Top of DATA TO PROCESS

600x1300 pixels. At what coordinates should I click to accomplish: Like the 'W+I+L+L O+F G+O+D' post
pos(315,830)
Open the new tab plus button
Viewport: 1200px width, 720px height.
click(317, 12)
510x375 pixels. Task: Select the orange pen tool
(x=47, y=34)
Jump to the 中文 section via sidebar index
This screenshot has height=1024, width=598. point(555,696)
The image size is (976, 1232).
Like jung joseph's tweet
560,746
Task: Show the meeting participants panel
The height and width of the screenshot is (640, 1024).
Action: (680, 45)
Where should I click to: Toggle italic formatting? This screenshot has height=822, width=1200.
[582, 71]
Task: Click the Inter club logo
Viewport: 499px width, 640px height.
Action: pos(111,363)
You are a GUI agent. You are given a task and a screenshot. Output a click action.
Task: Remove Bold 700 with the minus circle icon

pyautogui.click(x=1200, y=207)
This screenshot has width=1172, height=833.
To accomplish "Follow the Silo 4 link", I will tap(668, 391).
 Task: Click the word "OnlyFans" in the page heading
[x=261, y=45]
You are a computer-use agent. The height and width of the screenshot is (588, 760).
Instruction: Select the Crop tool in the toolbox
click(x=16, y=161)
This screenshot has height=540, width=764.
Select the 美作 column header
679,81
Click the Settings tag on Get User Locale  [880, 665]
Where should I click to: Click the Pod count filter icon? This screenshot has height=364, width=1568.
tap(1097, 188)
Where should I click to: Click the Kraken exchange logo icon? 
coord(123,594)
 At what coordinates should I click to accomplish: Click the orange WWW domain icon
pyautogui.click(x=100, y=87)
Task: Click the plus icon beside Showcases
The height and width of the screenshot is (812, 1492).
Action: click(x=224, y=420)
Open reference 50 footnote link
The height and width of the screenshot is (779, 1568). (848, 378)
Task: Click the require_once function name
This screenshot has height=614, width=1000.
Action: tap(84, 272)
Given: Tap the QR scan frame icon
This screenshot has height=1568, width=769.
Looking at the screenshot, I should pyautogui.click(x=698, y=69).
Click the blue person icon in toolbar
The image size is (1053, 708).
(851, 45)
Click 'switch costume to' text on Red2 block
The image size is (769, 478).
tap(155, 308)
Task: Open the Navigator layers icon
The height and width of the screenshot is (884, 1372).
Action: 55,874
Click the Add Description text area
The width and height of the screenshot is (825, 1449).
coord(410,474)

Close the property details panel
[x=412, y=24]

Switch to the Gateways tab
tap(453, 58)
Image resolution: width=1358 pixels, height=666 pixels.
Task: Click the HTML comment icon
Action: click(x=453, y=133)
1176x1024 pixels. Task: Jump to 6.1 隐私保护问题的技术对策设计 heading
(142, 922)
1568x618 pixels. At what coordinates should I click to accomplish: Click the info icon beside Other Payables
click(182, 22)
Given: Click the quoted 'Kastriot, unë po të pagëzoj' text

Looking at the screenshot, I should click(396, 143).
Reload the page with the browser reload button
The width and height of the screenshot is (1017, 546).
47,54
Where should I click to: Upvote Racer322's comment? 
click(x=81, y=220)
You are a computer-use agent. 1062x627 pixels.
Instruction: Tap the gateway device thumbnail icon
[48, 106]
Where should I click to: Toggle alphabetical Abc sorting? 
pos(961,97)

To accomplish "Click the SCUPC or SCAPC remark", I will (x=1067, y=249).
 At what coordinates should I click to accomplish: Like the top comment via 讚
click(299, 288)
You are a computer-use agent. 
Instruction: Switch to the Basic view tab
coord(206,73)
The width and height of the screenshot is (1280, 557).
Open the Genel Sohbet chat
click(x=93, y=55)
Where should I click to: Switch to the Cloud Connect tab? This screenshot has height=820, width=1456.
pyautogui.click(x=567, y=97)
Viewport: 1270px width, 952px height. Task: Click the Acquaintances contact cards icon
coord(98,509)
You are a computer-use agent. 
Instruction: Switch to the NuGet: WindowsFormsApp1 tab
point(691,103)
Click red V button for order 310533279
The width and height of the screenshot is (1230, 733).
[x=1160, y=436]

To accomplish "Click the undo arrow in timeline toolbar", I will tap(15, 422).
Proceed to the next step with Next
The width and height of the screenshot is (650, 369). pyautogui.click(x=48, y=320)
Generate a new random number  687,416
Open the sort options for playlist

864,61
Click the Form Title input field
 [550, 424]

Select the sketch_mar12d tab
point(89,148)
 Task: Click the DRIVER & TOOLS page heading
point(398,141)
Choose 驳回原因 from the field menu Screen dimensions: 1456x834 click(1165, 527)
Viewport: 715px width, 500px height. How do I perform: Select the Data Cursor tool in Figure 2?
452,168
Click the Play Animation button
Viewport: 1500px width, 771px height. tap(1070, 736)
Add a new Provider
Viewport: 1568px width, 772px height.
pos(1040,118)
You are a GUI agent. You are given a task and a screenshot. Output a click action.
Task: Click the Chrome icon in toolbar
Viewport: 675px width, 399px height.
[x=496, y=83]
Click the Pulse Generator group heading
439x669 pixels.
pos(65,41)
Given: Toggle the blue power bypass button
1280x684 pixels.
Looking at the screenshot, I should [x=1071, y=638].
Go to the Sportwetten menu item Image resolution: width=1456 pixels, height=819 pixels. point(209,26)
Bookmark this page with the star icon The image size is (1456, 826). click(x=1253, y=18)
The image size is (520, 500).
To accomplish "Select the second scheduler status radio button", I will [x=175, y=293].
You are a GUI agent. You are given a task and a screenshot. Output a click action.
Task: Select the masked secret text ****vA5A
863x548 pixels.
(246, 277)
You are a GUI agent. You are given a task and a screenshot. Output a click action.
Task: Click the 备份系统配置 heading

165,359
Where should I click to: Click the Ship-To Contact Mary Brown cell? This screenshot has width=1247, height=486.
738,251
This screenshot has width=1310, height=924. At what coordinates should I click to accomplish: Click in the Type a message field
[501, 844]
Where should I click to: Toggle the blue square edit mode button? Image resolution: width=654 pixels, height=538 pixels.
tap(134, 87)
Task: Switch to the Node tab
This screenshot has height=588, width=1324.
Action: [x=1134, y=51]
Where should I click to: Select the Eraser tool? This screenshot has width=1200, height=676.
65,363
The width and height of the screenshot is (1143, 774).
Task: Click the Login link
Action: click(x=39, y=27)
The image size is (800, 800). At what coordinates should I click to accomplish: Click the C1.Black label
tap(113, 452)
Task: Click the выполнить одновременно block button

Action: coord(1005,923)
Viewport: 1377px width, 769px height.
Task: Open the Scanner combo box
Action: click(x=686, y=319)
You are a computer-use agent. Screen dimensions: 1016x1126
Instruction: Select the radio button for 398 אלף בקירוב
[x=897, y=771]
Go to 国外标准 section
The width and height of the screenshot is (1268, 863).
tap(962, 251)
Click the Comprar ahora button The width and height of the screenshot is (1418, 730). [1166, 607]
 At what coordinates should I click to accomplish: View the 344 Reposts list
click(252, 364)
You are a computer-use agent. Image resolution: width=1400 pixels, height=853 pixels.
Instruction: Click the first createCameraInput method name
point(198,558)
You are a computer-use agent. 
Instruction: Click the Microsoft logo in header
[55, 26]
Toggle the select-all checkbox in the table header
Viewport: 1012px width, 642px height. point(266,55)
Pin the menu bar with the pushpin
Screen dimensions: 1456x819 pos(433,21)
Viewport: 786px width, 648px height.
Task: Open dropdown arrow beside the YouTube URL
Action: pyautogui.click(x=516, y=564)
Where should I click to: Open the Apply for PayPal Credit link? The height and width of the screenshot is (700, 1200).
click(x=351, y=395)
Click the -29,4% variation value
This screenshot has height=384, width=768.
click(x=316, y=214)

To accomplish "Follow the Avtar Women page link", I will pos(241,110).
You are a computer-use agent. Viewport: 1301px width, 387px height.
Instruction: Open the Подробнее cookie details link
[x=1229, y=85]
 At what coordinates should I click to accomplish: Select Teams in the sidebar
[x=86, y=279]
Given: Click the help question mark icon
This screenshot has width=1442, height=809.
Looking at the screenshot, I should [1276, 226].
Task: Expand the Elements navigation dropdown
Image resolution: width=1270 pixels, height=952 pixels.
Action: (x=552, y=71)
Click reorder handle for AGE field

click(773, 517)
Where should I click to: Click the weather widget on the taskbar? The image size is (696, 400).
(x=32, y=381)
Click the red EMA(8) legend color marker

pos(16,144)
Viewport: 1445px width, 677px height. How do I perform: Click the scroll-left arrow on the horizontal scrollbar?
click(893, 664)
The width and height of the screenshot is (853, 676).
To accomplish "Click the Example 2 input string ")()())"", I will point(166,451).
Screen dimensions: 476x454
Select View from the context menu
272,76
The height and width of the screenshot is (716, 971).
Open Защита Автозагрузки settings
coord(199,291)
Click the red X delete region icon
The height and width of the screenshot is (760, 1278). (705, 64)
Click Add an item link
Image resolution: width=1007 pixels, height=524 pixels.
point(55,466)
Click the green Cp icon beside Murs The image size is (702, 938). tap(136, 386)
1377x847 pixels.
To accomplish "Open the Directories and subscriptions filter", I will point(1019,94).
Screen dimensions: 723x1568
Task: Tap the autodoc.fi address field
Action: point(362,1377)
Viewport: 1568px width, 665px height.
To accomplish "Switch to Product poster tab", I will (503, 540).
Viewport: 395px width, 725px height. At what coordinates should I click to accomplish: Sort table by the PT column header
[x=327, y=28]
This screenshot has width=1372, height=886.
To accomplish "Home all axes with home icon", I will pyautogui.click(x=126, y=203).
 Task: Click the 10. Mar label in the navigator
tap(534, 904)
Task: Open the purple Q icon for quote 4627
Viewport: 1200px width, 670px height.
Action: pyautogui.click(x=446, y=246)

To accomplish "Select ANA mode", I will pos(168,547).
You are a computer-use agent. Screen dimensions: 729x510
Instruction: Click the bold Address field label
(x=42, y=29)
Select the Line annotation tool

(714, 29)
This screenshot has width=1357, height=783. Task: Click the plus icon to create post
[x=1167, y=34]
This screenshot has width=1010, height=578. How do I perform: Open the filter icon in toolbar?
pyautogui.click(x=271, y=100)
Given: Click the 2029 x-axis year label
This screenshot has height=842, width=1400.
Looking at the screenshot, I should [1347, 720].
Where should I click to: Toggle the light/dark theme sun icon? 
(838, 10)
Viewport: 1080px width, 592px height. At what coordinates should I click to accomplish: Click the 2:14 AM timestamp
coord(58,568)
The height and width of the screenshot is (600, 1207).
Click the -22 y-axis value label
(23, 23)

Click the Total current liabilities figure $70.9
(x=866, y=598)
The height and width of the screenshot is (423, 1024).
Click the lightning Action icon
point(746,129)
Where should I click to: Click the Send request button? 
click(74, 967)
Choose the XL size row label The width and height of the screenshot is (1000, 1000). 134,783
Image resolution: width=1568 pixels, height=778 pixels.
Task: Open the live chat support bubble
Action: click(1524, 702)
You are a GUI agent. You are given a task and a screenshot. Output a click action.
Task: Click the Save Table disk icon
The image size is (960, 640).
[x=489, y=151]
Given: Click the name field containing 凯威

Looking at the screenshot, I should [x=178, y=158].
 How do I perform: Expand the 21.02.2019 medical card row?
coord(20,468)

Bottom of DATA TO PROCESS

_GOAL OF THE EXERCISE_: Each line of the data that holds "item" should be reported.

_WRITTEN RESPONSE_:
Go to the Sportwetten menu item Image resolution: width=1456 pixels, height=819 pixels. point(209,26)
Click Add an item link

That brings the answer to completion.